Data Analysis Enables Omni-channel Marketing

Phil Britt

Updated · Dec 26, 2014

Marketing has been called more of an art than a science. Yet in today’s financial services environment, the science of analytics is critical in making marketing a profit center, said a presenter at the recent Bank Administration Institute Retail Delivery Conference in Chicago.

The challenge with the science is the ability to pull together not just traditional data from accounts and transactions, but also unstructured data from sources such as text messages and social media, said David M. Wallace, global financial services manager for SAS.

The channel-centric model that most financial services companies continue to pursue results in too much siloed information and an inability to develop true omni-channel strategies, Wallace said.

Customer Decision Hub

“Analytical velocity must increase to support customer decisions,” Wallace said, recommending that data analysis be used to develop what he called a customer decision hub. Such a hub enables organizations to establish value-driven marketing with “a true contextual omni-channel communication across all channels,” he added.

The hub provides a center that drives different data-determined actions, marketing campaigns, service activities, sales programs, ad-hoc actions, regular communications, interactive dialogues and contact strategies based on transactional data, analytical models, events, contacts, risk, customer potential and customer history.

“It determines the minimum and maximum that you will spend to service a customer in each channel, the best moment in time to communicate with the customer and the best interaction with the customer at the best moment in time,” Wallace said, adding that providing such positive customer interactions also provides the customer with the sense that the financial institution truly understands his or her needs, in any communication and in any channel.

As such, the customer experience hub provides the following benefits, according to Wallace:

  • Consistent omni-channel implementation
  • Central decision logic for all customer interactions
  • Unified user interface across departments
  • Value-based marketing management
  • The ability to leverage business know how through advanced analytics

Data-driven Decisions

HSBC, one of the world’s largest banks, uses data-driven decision making to optimize channel usage, said Simon Bennett, senior vice president of product analytics, North American banking analytics, for HSBC Bank USA.

“We want to continue the improvement of digital capabilities to support and drive customer behavior,” Bennett said. For HSBC that has meant developing advanced capabilities, including providing tablet-based tools to frontline staff, developing digital product origination and enhancing trading of foreign currencies.

HSBC used available data to identify inconsistent processes, benchmark performance and to map the customer journey. From there the bank designed a standardized approach, with the goal of building solutions once and then deploying them across the network.

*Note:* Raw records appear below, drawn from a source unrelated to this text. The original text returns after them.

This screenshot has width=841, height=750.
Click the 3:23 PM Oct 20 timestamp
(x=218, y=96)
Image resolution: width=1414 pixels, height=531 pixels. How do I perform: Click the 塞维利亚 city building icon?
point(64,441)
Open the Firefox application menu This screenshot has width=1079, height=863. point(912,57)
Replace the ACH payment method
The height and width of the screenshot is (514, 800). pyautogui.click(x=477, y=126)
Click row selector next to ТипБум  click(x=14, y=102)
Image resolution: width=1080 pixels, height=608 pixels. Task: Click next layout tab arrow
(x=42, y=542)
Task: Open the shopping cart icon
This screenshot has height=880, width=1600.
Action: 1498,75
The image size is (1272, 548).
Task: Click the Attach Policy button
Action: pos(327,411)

Bank executives looked at data from different channels, including whether a customer relied on the branch, ATMs or electronic banking; which branch the customer used the most; and the impact of migrating a customer to a lower-cost channel.

This approach led to improved conversion from paper to digital documents and improved the onboarding process for wealth relationship managers, Bennett said.

Data analysis also helped the bank redeploy staff to improve customer service. Combining the data from channel analytics with information about when to contact a customer and what to contact them about has helped the bank acquire new customers, enhance existing customer relationships and retain profitable customers over the long term, according to Bennett.

Analysis of the success of previous onboarding strategies helped HSBC design welcome packs and schedule optimized calls, and to upgrade leads so sales people gave priority to the highest value prospects.

HSBC also used analytics to drive campaigns which helped enhance existing customer relationships and retain profitable customers. Customer retention was further enhanced by analysis of inactivity and other indications that a customer was planning to leave the bank so HSBC could take appropriate actions to keep the business.

Among the lessons learned, according to Bennett: “If the people that matter (the front line) aren’t with you, nothing else matters. [Data analytics] is a long-term commitment, and the tech build is the hard part.”

He also advised bankers to focus on what a financial institution can do with data analytics, not on what data analytics itself can do.

Other suggestions from Bennett and Wallace:

  • Consolidate analytical models, rules and actions to support omni-channel strategies
  • Use an integrated marketing application framework vs. best-of-breed tools stitched together, for higher velocity and lower friction in the marketing process
  • Employ mathematical optimization at the center of a decision hub to meet both the customer’s and the bank’s goals

Both expect the use of advanced analytics in financial services to continue to drive the immediacy of decisions and to continue to make complex decisions easier.

Phillip J. Britt writes for a number of technology, financial services and business websites and publications, including BAI, Telephony, Connected Planet, Savings Institutions, Independent Banker, insideARM.com, Bank Systems & Technology, Mobile Marketing & Technology, Loyalty 360, CRM Magazine, KM World and Information Today.